- Exercise passage:
--------------------------------------------------
Pearl Jam guitarist Stone Gossard, who is currently planning his second rain garden, is lending star power to the campaign. In one radio ad he notes, “if you want to keep your basement dry and the Sound clean, cisterns and rain gardens are a beautiful way to help.”

The campaign introduces the Orca, the Salmon, and the Octopus, local residents of Puget Sound who support the use of cisterns and rain gardens to protect their homes. One such project is at Duwamish Co-Housing, where new cisterns are helping to prevent flooding and keep polluted stormwater out of the Duwamish River.

“We were so fortunate to receive three 265-gallon cisterns through a grant from King County,” said Ruth Anne, a neighborhood champion who lives at Duwamish Co-Housing. “So many people could benefit from these cisterns and rain gardens – and help Puget Sound – if only they knew the money was there to pay for them.”

Funding for rain gardens comes from two sources, depending on the property location. RainWise, operated by Seattle Public Utilities and King County Wastewater Treatment Division, offers rebates for projects in eligible drainage basins; the average rebate is $4,200. For properties that are not eligible for RainWise rebates, there are Green Stormwater Infrastructure Mini Grants through Stewardship Partners of up to $1,500 or $4,500 for income-limited people and nonprofits.

Rain gardens make financial sense, as they keep stormwater out of the sewers and reduce infrastructure costs. For example, Seattle Public Utilities estimated that natural drainage systems – like rain gardens – would cost $410,000 per block, compared to $720,000 for traditional infrastructure – a savings of more than 40 percent. To check your eligibility and learn more about the Rain Changers program, visit www.rainchangers.org.

About Stewardship Partners

Stewardship Partners is a nonprofit organization that creates people-based solutions to engage Puget Sound communities as caretakers of land and water. Stewardship Partners was founded over 20 years ago, as Puget Sound was in a steep ecological decline. The organization focuses on the role of private landowners—people with a deep connection to the land and a strong motivation to act as responsible stewards of the ecosystem. Starting with a single farmer in the Snoqualmie River Valley, the organization has grown into a national model for developing effective, people-based solutions and engaging communities as caretakers of the land and water. Its programs include Snoqualmie Stewardship (including Adopt-a-Buffer), Salmon-Safe, and Green Infrastructure (including City Habitats, 12,000 Rain Gardens, Green Infrastructure Summit of the Salish Sea and Sound Impacts). More at https://www.stewardshippartners.org/.
--------------------------------------------------
- The data:

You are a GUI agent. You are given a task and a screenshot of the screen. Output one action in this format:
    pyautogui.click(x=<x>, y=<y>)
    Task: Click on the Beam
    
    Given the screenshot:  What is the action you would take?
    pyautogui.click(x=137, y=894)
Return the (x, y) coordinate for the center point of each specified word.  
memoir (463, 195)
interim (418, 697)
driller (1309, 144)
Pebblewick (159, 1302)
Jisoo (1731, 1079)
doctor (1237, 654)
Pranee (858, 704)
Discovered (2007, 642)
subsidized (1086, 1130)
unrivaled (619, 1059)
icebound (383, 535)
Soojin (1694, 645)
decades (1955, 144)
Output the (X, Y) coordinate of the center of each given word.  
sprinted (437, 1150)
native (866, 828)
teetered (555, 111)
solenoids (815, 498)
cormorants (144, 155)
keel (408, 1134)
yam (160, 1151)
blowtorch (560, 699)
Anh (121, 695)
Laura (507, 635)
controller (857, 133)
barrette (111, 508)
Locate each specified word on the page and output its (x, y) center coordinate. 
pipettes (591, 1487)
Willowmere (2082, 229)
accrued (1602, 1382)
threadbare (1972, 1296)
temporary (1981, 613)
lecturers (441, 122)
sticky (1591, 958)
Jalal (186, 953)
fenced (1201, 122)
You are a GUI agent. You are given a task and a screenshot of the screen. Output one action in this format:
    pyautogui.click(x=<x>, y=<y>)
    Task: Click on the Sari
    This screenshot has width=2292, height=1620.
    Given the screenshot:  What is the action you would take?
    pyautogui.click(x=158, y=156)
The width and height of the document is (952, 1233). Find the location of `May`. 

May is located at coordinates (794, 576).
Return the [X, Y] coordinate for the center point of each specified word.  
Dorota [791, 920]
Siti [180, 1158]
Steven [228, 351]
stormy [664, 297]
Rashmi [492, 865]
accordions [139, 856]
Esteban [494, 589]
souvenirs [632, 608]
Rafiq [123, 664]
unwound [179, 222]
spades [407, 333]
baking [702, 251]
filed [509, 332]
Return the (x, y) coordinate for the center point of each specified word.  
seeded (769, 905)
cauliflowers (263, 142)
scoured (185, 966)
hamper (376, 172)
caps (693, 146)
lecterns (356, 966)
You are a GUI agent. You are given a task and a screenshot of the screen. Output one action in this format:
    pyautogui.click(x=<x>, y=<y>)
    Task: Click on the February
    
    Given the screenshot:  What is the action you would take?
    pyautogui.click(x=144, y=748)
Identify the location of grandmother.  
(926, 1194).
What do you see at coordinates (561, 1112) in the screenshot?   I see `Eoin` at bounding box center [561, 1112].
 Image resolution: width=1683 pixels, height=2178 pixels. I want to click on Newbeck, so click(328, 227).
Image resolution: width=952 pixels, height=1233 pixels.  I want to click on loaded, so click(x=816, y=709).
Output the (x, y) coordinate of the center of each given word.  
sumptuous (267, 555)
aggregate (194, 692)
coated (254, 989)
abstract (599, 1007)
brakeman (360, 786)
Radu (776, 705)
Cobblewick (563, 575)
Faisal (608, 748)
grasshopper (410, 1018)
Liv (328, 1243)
--------------------------------------------------
- About this task: In the rain garden article above, retype everything between "Funding for rain" and "people and nonprofits.", inclusive, keeping every character unchanged.

- Problem solution:
Funding for rain gardens comes from two sources, depending on the property location. RainWise, operated by Seattle Public Utilities and King County Wastewater Treatment Division, offers rebates for projects in eligible drainage basins; the average rebate is $4,200. For properties that are not eligible for RainWise rebates, there are Green Stormwater Infrastructure Mini Grants through Stewardship Partners of up to $1,500 or $4,500 for income-limited people and nonprofits.